18 Part 1: Dummy Variables and Interaction Effects (Simulation)
18.1 Data Generating Process
Suppose we simulate a study about the effect of a job training program on wages.
Variables:
wage: hourly wagefemale: 1 if femaletraining: 1 if worker attended training programeduc: years of educationtraining_female: interaction between training and female
Interpretation goal: determine whether training increases wages and whether the effect differs by gender.
set.seed(123)
n <- 1000
sim_data <- tibble(
female = rbinom(n,1,0.5),
training = rbinom(n,1,0.4),
educ = round(rnorm(n,12,2))
) %>%
mutate(
training_female = training*female,
wage = 8 +
0.8*educ +
1.5*training +
(-1.0)*female +
(-0.7)*training_female +
rnorm(n,0,2)
)
summary(sim_data)## female training educ training_female wage
## Min. :0.000 Min. :0.000 Min. : 6.0 Min. :0.000 Min. : 9.502
## 1st Qu.:0.000 1st Qu.:0.000 1st Qu.:11.0 1st Qu.:0.000 1st Qu.:15.747
## Median :0.000 Median :0.000 Median :12.0 Median :0.000 Median :17.502
## Mean :0.493 Mean :0.386 Mean :12.1 Mean :0.172 Mean :17.608
## 3rd Qu.:1.000 3rd Qu.:1.000 3rd Qu.:14.0 3rd Qu.:0.000 3rd Qu.:19.456
## Max. :1.000 Max. :1.000 Max. :19.0 Max. :1.000 Max. :26.287
18.2 Regression Model
\(wage = \beta_0 + \beta_1 training + \beta_2 female + \beta_3 (training \cdot female) + \beta_4 educ + u\)
model_sim <- lm(wage ~ training + female + training_female + educ, data = sim_data)
summary(model_sim)##
## Call:
## lm(formula = wage ~ training + female + training_female + educ,
## data = sim_data)
##
## Residuals:
## Min 1Q Median 3Q Max
## -5.5004 -1.2808 -0.0565 1.3490 6.8218
##
## Coefficients:
## Estimate Std. Error t value Pr(>|t|)
## (Intercept) 7.7616 0.3848 20.169 < 0.0000000000000002 ***
## training 1.2314 0.1761 6.994 0.00000000000488 ***
## female -1.0992 0.1582 -6.950 0.00000000000658 ***
## training_female -0.3404 0.2553 -1.333 0.183
## educ 0.8239 0.0302 27.281 < 0.0000000000000002 ***
## ---
## Signif. codes: 0 '***' 0.001 '**' 0.01 '*' 0.05 '.' 0.1 ' ' 1
##
## Residual standard error: 1.957 on 995 degrees of freedom
## Multiple R-squared: 0.4787, Adjusted R-squared: 0.4766
## F-statistic: 228.4 on 4 and 995 DF, p-value: < 0.00000000000000022
18.3 Interpreting Each Coefficient
18.3.1 Intercept
The intercept represents the predicted wage for the reference group.
Reference group here:
male
not in training
education = 0
In practice the intercept is often not that important because zero education may be unrealistic.
18.3.2 Training coefficient
The coefficient on training measures the effect of training for males.
Why?
Because the interaction term allows the effect of training to change for females.
Interpretation example:
“Among males, participation in the training program increases wages by approximately β₁ units on average, holding education constant.”
18.3.3 Female coefficient
The coefficient on female measures the gender wage gap among workers who did not receive training.
Interpretation:
“Among workers without training, females earn β₂ units less than males on average.”
18.3.4 Interaction term
The coefficient on training_female shows how the training effect differs for females relative to males.
Important rule:
Do not interpret this coefficient by itself.

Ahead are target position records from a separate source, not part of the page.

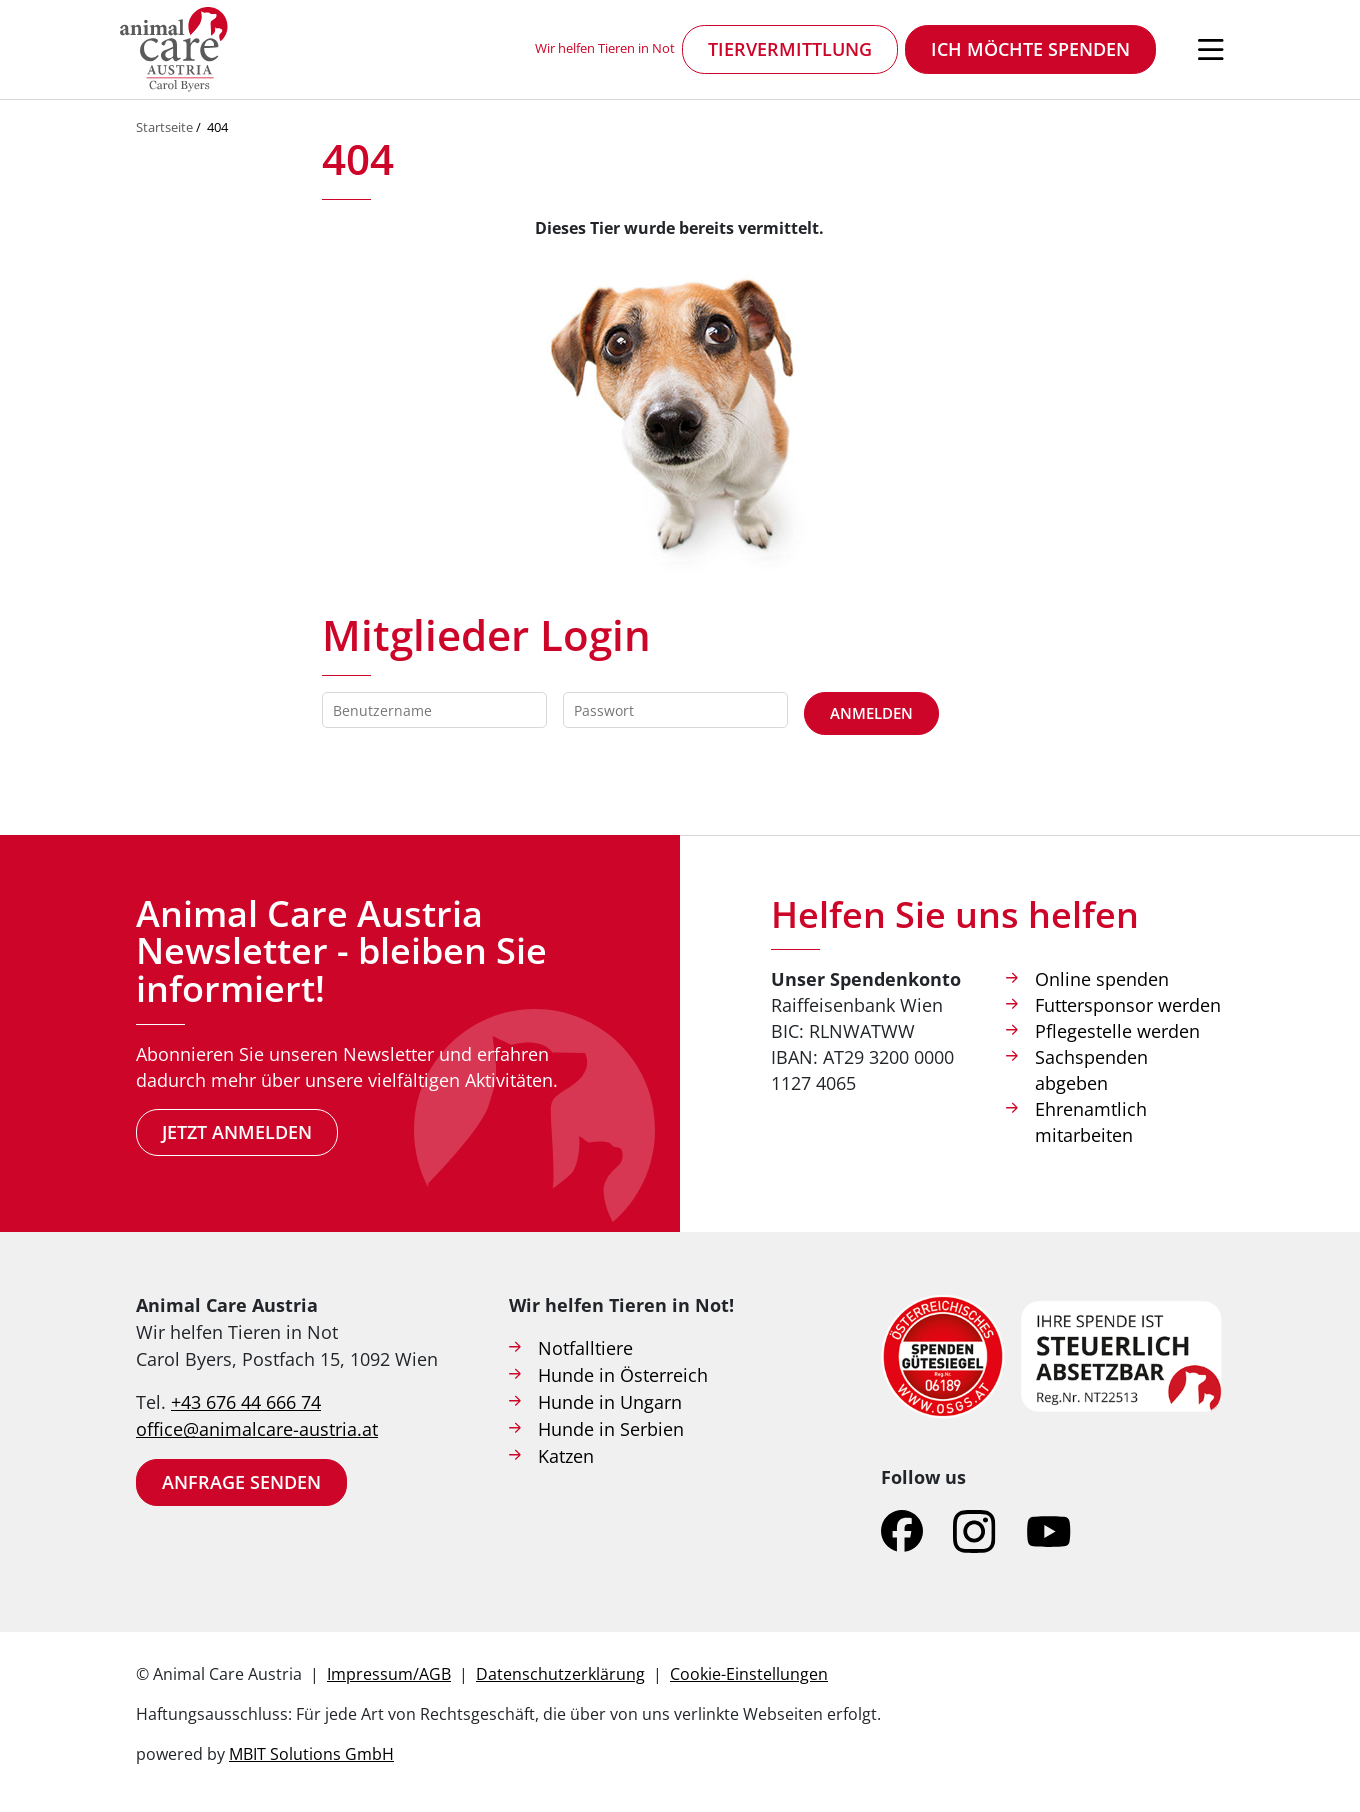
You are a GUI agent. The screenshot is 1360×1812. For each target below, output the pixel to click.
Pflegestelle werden (1117, 1031)
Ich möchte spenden (1030, 49)
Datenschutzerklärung (560, 1674)
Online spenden (1102, 979)
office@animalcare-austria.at (257, 1429)
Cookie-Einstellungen (749, 1674)
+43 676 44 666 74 (246, 1402)
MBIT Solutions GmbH (311, 1754)
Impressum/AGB (389, 1674)
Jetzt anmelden (237, 1132)
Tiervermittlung (790, 49)
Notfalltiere (585, 1348)
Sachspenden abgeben (1091, 1070)
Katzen (566, 1456)
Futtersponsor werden (1128, 1005)
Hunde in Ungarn (610, 1402)
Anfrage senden (241, 1482)
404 (217, 127)
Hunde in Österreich (623, 1375)
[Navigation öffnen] (1211, 50)
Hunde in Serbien (611, 1429)
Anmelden (871, 713)
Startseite (164, 127)
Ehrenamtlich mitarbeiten (1091, 1122)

Instead compute the total effect.
Training effect for males: \(\beta_1\)
Training effect for females: \(\beta_1+\beta_3\)
Example interpretation:
“Training increases wages for males by β₁ units, but the training effect for females is β₁ + β₃. The negative interaction coefficient indicates that the training effect is smaller for females.”

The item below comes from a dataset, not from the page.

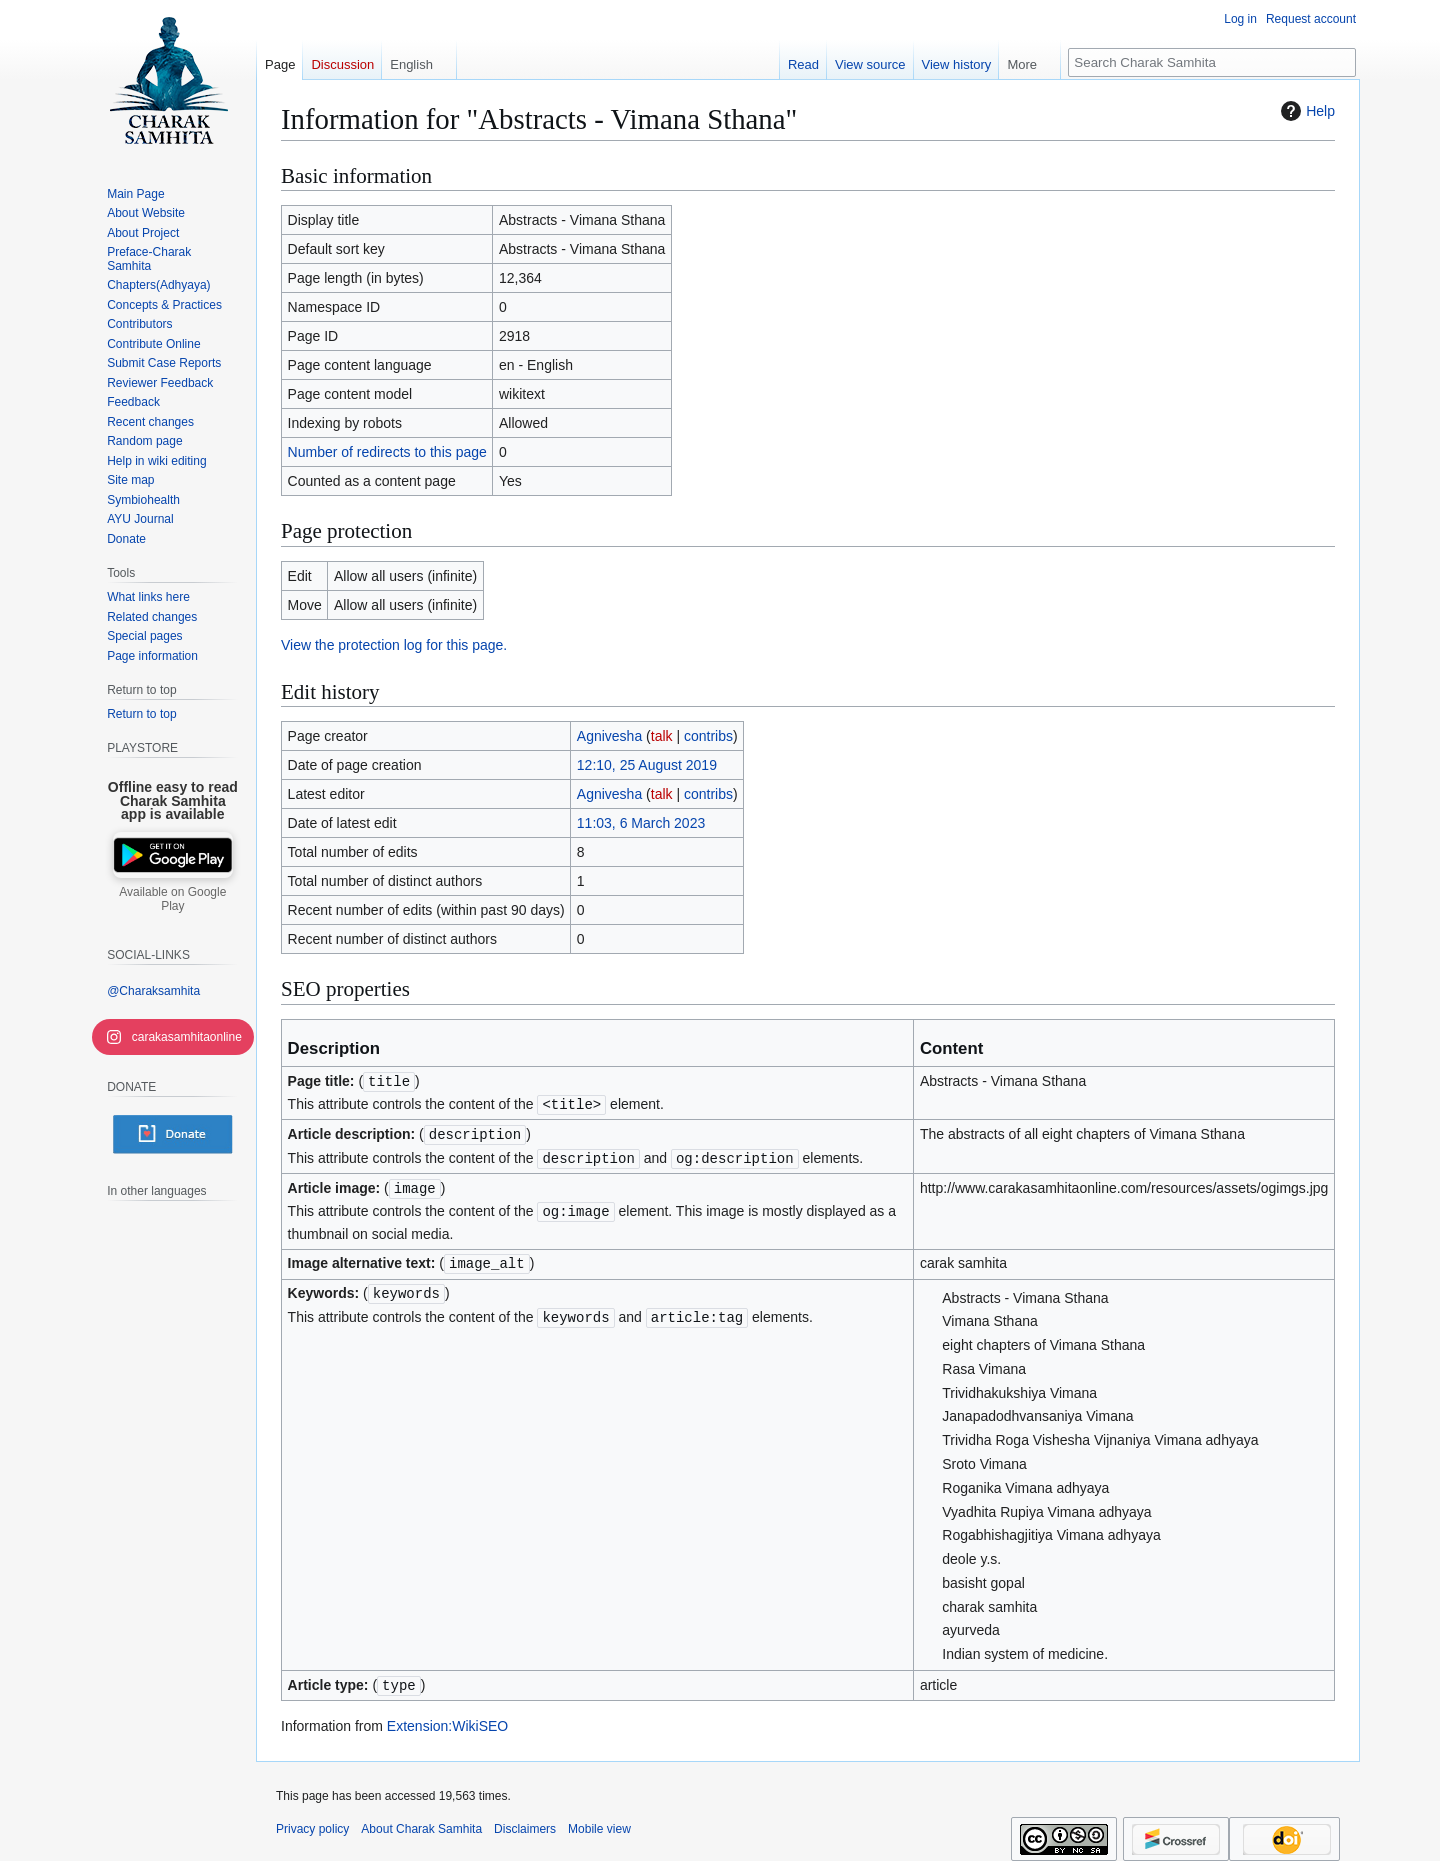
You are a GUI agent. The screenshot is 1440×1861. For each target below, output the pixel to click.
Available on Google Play (172, 899)
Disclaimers (525, 1821)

18.4 Visualizing Interaction Effects
ggplot(sim_data, aes(x = training, y = wage, color = factor(female)))+
geom_jitter(alpha=.3)+
geom_smooth(method="lm", se=FALSE)+
labs(color="Female")+
theme_minimal()## `geom_smooth()` using formula = 'y ~ x'

The graph helps visualize that the slope of training differs across groups.